While the city of Frederick’s Department of Economic Development doesn’t directly create jobs, it commits time into making Frederick an attractive destination for new businesses and to making it an area where existing businesses can prosper.
“Our role is trying to make Frederick a great place for businesses to want to invest in,” Economic Development Director Richard Griffin said. “We’re creating the playing field, but it’s the private sectors that are making the investment and creating the jobs.”
Currently, over 3,500 businesses operate within Frederick’s city limits. While the target industries of Frederick include advanced technology, bioscience, professional services and tourism and film, the city plays host to a wide variety of business types and sizes.

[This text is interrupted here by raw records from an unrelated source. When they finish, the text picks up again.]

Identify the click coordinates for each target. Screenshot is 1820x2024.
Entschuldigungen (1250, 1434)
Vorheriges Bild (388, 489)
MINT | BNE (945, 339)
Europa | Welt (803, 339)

Small businesses and large businesses alike are afforded the opportunity to begin and thrive in Frederick with the department’s commitment to providing the necessary land, utilities, and workforce. The workforce, which derives from the city and its vast surrounding areas, is a versatile population well-trained to succeed in a number of different industries that require unique skills and specializations.

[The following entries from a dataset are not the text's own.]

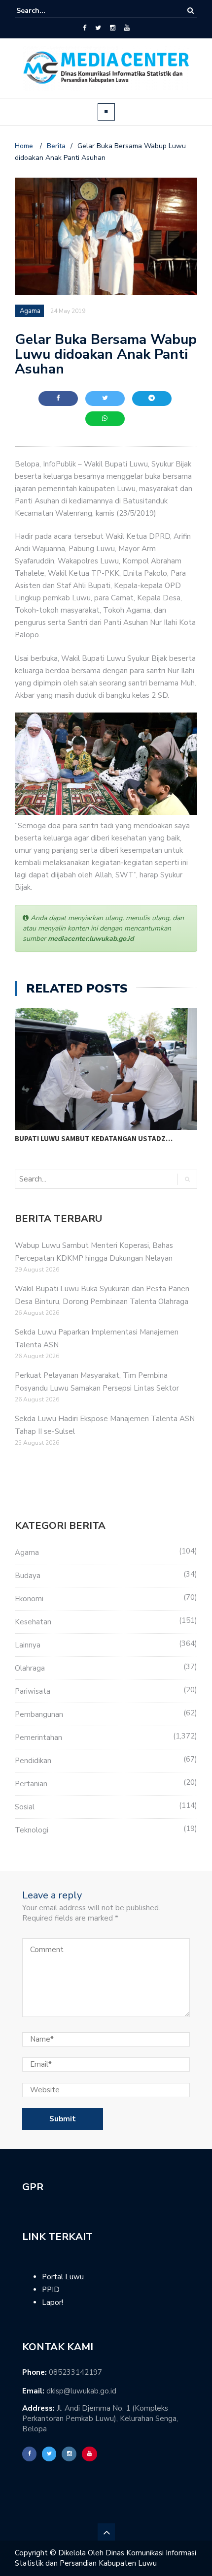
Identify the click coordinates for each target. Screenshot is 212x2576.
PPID (51, 2290)
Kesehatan (33, 1622)
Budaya (27, 1576)
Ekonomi (29, 1599)
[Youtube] (127, 28)
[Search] (190, 10)
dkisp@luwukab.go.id (81, 2391)
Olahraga (30, 1668)
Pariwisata (32, 1691)
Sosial (25, 1807)
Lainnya (27, 1645)
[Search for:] (46, 10)
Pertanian (31, 1784)
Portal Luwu (63, 2277)
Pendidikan (33, 1761)
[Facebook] (84, 28)
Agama (27, 1552)
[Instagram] (112, 28)
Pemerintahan (38, 1737)
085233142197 (75, 2372)
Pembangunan (39, 1714)
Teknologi (31, 1830)
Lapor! (52, 2302)
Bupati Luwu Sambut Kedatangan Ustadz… (94, 1138)
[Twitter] (98, 28)
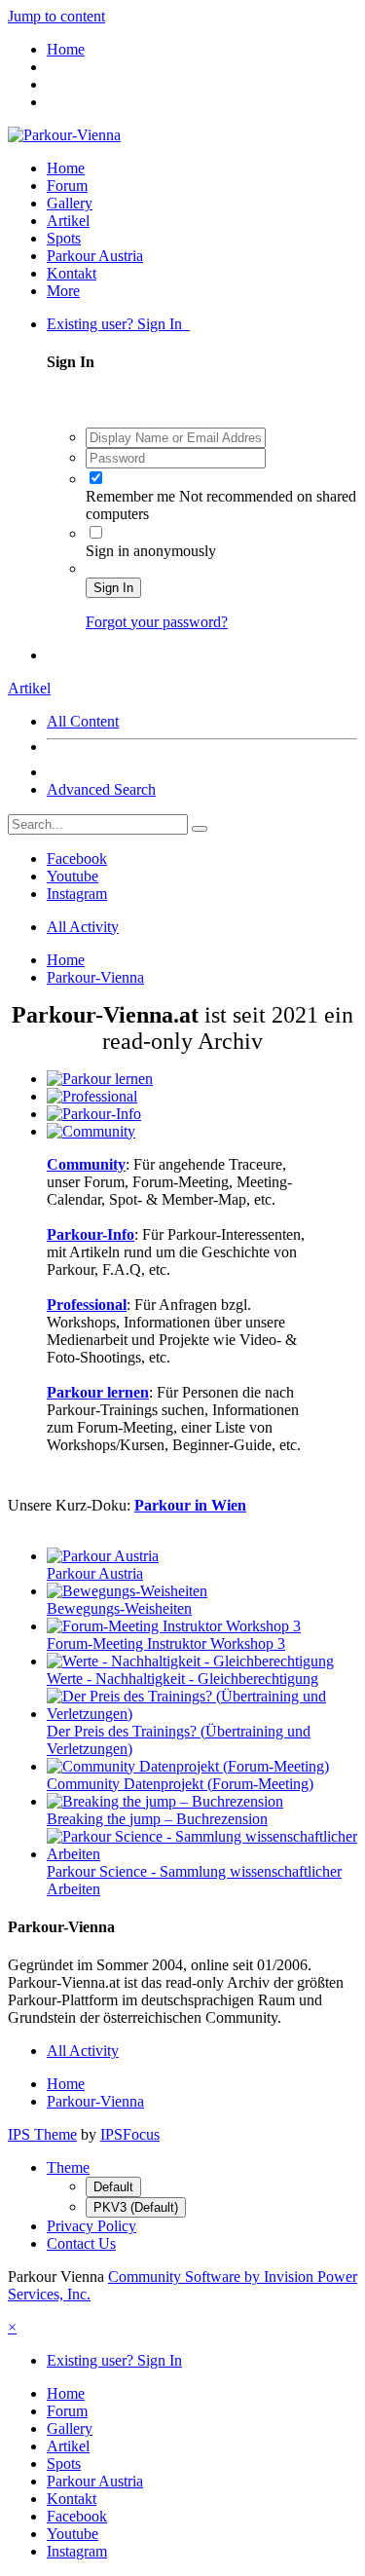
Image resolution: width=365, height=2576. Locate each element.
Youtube (72, 876)
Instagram (77, 893)
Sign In (113, 587)
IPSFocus (130, 2134)
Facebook (77, 858)
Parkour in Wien (190, 1505)
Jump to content (56, 16)
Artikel (68, 220)
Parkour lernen (98, 1392)
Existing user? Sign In (118, 324)
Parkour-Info (90, 1234)
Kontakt (71, 273)
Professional (87, 1304)
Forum (67, 185)
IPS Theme (42, 2134)
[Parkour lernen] (100, 1078)
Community (86, 1164)
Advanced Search (101, 789)
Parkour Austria (95, 255)
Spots (64, 238)
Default (113, 2187)
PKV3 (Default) (135, 2207)
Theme (68, 2167)
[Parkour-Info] (94, 1113)
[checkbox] (96, 477)
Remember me (132, 496)
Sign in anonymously (151, 550)
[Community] (91, 1131)
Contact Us (81, 2243)
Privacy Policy (91, 2226)
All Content (83, 721)
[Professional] (92, 1096)
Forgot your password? (157, 622)
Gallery (69, 203)
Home (66, 168)
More (63, 290)
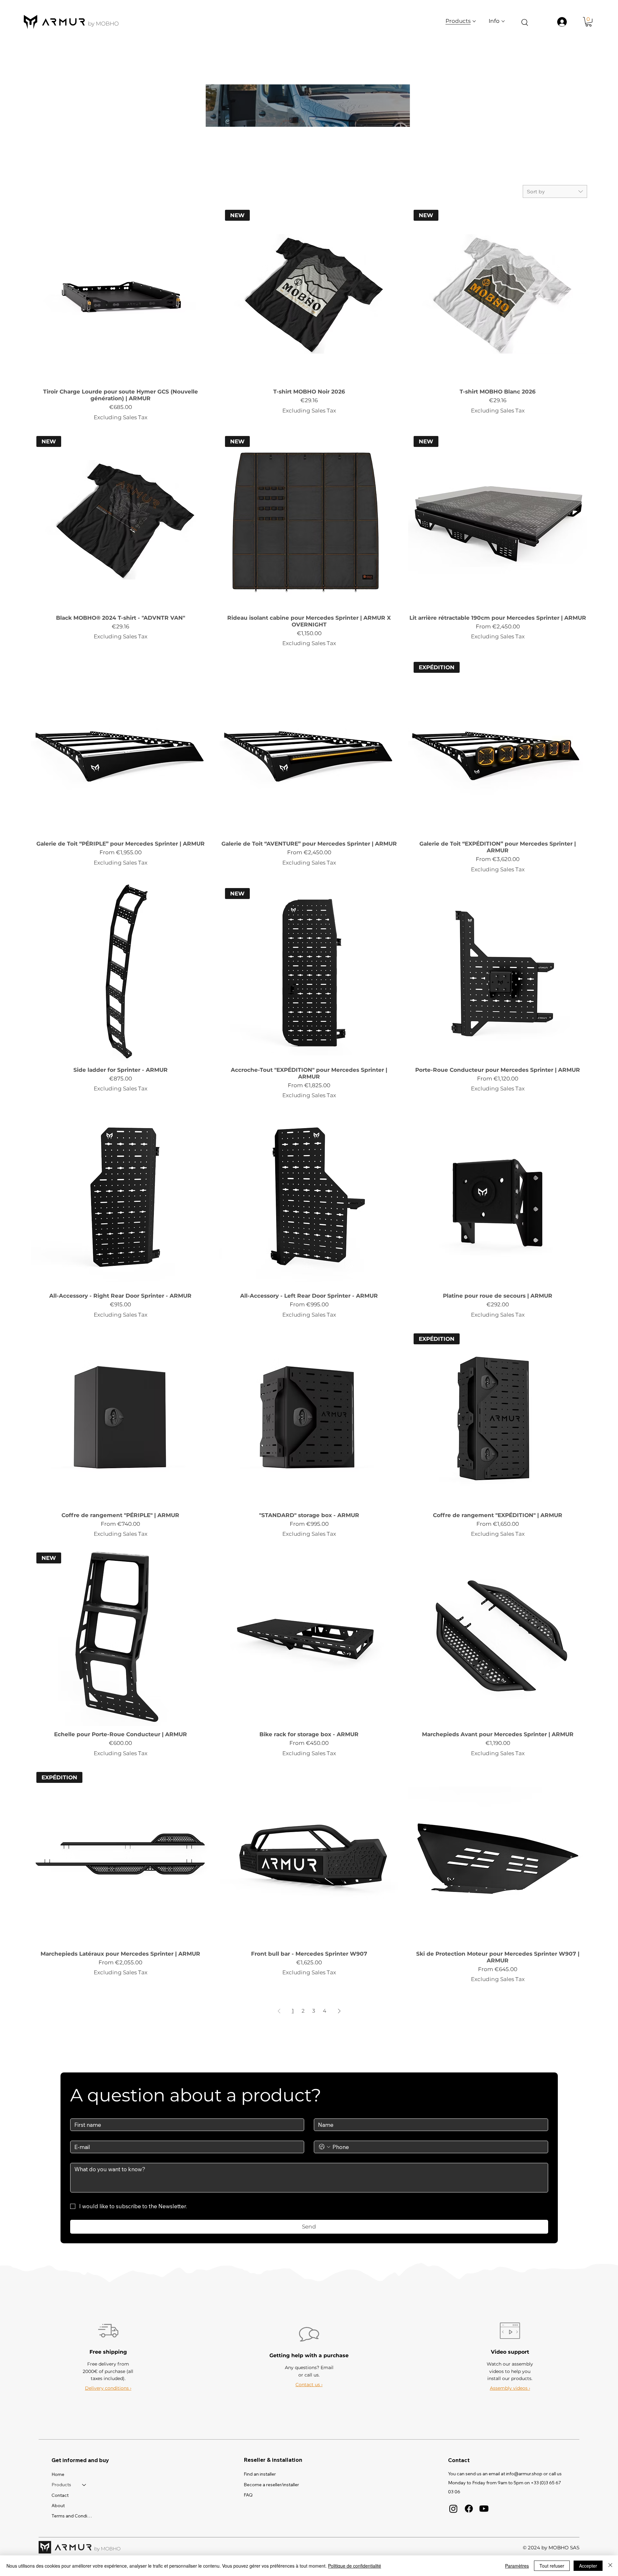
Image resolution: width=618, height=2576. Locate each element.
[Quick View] (120, 293)
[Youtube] (484, 2508)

“The business cycle is very fast,” Griffin said. “A business that has an idea, they’re not going to wait for five years while you build what they need. They need the space and people in the short-term, so we have to be nimble and provide to them on a real-time basis.”

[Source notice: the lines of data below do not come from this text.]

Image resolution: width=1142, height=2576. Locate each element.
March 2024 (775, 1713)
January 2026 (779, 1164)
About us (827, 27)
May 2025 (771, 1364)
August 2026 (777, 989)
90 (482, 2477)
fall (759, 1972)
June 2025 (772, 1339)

A key area to the city’s business climate is the hub of commerce, culture, entertainment, and government that exists in Downtown Frederick. Revitalization efforts in the area have exceeded millions of dollars as the city focuses on keeping downtown a relevant area, rather than focusing all of its efforts on the periphery and relegating the center of the city to lesser importance.
While a strong emphasis has been placed on the city’s downtown area, the department strives to balance its efforts in every area of Frederick. With each area serving different roles for the community, including health corridors, transportation, retail and ethnic options, economic development ensures all of these components come together for the sum of the parts.
“The city as a whole is 22 square miles and we’re incredibly proud of every square inch of Frederick,” Griffin said.
Since Griffin became involved with economic development, he has seen the city of Frederick grow by well over 20,000 people and over 700 businesses. As the area continues to grow, the department is focused on attracting quality businesses who will sustain success with long-term commitments to Frederick.
“Economic development is really about the people and something they value highly, which is their job. Providing people with the dignity of work is a beautiful thing,” Griffin said. “Building a Frederick that is diverse and has jobs at all levels is what motivates us.”